Rep Emily Slosberg’s Sexual Assault Kit Tracking Bill Passes Final House Committee, Heads to the House Floor

It has been reported that HB 673, Gail’s Law, by Representative Emily Slosberg (D–Boca Raton) passed out of the House Judiciary Committee with unanimous, bipartisan support. Gail’s Law would require the Florida Department of Law Enforcement to create and maintain a statewide system for tracking sexual assault evidence kits from the point of collection through the criminal justice process. The tracking system would be accessible to survivors of sexual assault, giving them the option of opting-in for updates on the status of the evidence in their case. Currently, 30 states and Washington D.C. have implemented a statewide database for tracking sexual assault kits.

HB 673 is named Gail’s Law after Gail Gardner, an Orlando woman who is survivor of a vicious sexual assault in 1988 by an armed man who broke into her home and raped her at knifepoint. Despite courageously consenting to an invasive forensic exam, where a sexual assault evidence kit was collected, Gail had to wait nearly 30 years before her kit was tested. In November of last year, Orlando police finally identified Gail’s attacker as a man who was already in prison for another sexual assault. That man is accused of assaulting 15 other women in Florida, yet evidence that could have led to his conviction sat on a shelf for 33 years.

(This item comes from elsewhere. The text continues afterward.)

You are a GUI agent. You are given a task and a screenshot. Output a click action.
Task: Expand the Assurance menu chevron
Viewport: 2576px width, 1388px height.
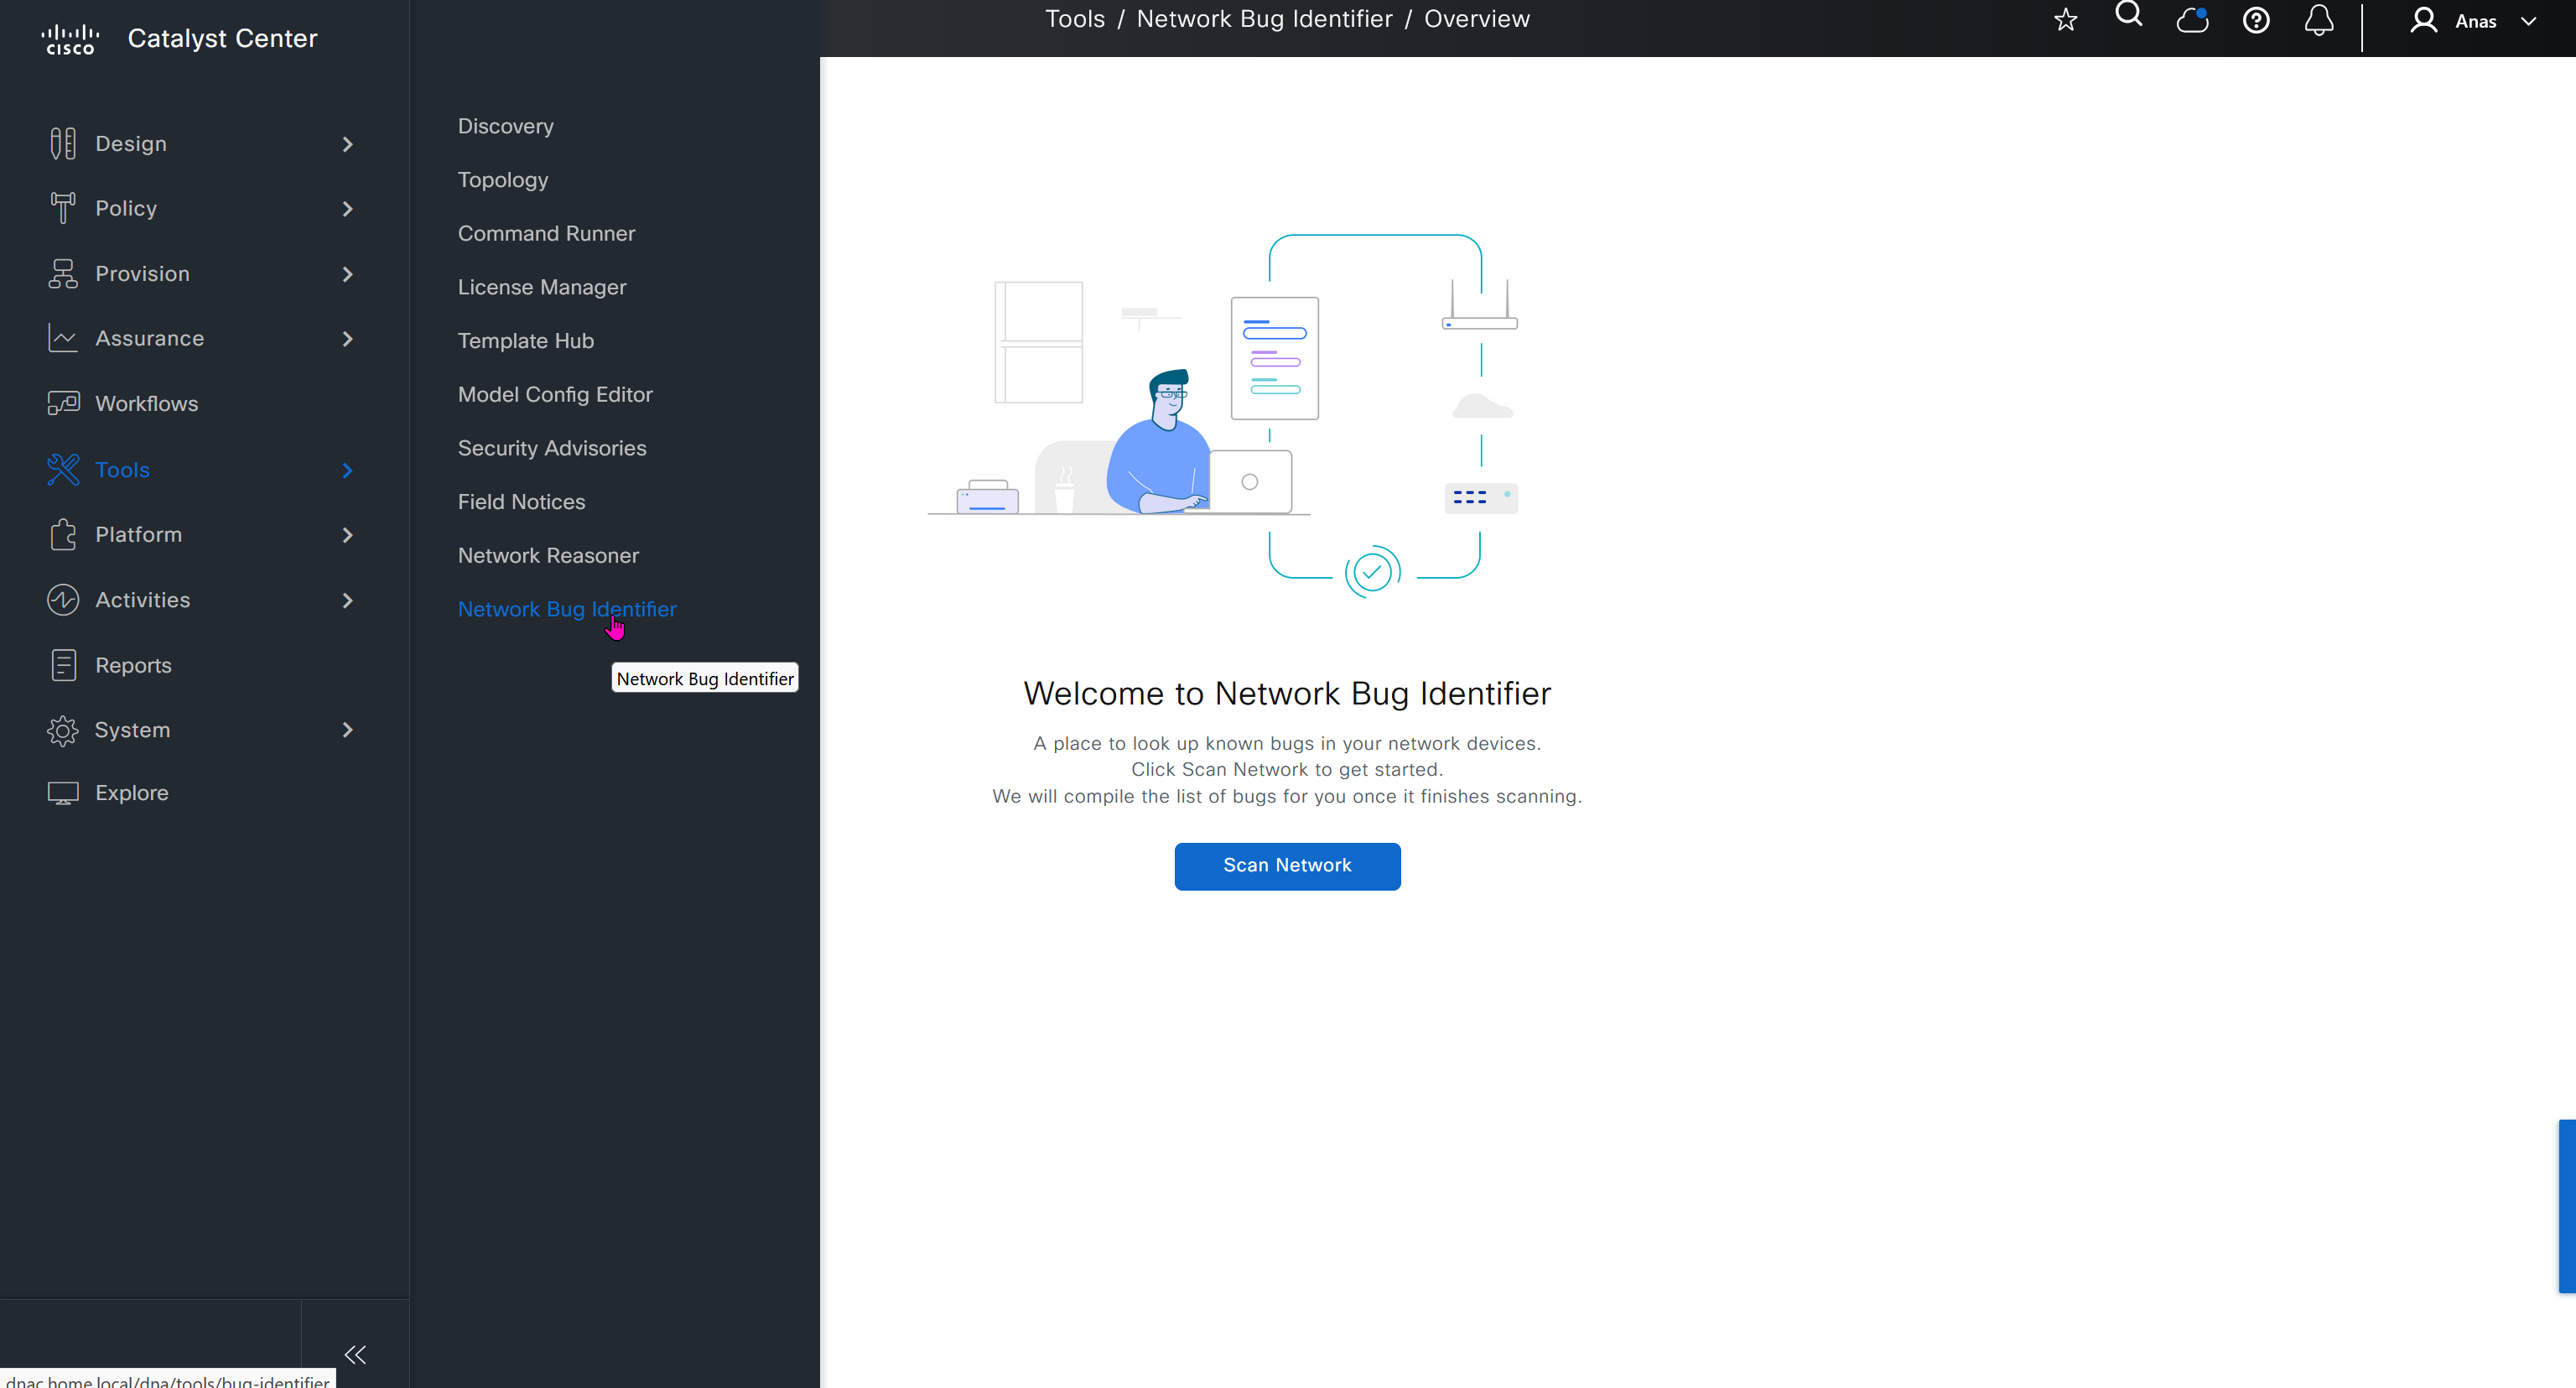click(x=347, y=339)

In response to Gail’s Law passing out of its final House committee, Representative Slosberg, the Co-Chair of the Florida Women’s Legislative Caucus, said, “I am absolutely elated that Gail’s Law has passed its final House committee with unanimous support in all three committee stops. There is no reason why we should be able to track a pizza more efficiently than we can track critical evidence in a sexual assault case. Gail’s Law will bring more accountability to the investigation of sexual assaults and eliminate the potential for evidence to go untested and for perpetrators to escape justice. I look forward to seeing Gail’s Law head to the House Floor for a final vote in the coming weeks and ask my colleagues to join me in supporting sexual assault survivors by passing this bill.”